There is no lack of innovation in biopharma, but for it to be of value it must deliver tangible benefits: getting over the line, integrating into real lives and making a difference to patients.

“Pharma will face an uphill battle if they invest in the R&D of new therapeutics but fail to deliver on a robust commercialization strategy.” Deepak Thomas, Phil Inc

“Life science companies must invest in technology that removes barriers to medication access, so that patients can seamlessly start and adhere to therapy. Pharma will face an uphill battle if they invest in the R&D of new therapeutics but fail to deliver on a robust commercialization strategy – one that uses technology to unlock coverage and maximize reimbursement for brands,” warned Deepak Thomas, CEO of medication access software company Phil Inc.

“The technology advances that will have the biggest impact on pharma, physicians and patients are the solutions that integrate with systems that are already in place and integrate seamlessly into the lives of users,” offered Phil Inc.’s chief product officer Jonas Boli.

“Overall, 2023 will be a validation year for several innovations that are now shifting from the science stage to the commercial product stage.
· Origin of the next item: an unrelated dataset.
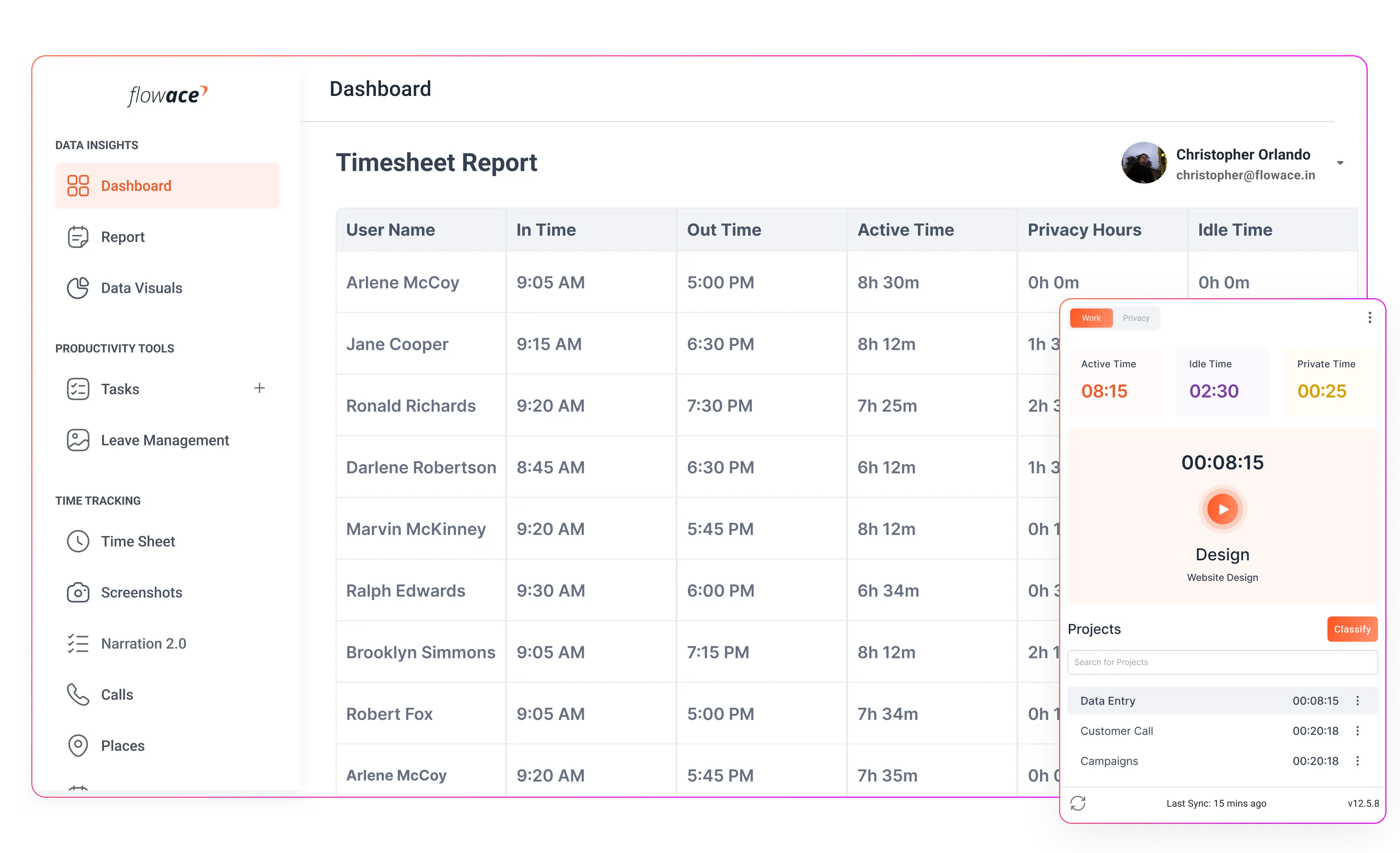Click the Data Visuals pie chart icon
Viewport: 1400px width, 853px height.
[78, 288]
For example, gene therapies are already going through that shift in several key indications, the microbiome field just got its first regulatory validation in the drug world, and cell therapies expect incremental data and regulatory decisions in the solid tumors and allogeneic fields. However, this shift requires maturity at both the product and company levels and a transversal approach is critical to connecting the different development components together,” said Joris Pezzini, partner at consultancy Alira Health.

“We saw too many examples of innovative companies stalling in the past months as they had good science but failed to anticipate regulatory or access needs, underestimating the difficulty to integrate them all in their early evidence-generation plan,” he went on. “And it’s not to mention the manufacturing challenges that are still today limiting a true scale-up of most cell therapies. Therefore, beyond technological platforms, we believe that 2023 winners will be the cool-headed companies able to transversally cover all product development fundamentals, from science to market, resisting to take shortcuts in a cash-limited environment (exacerbated by the current crisis).”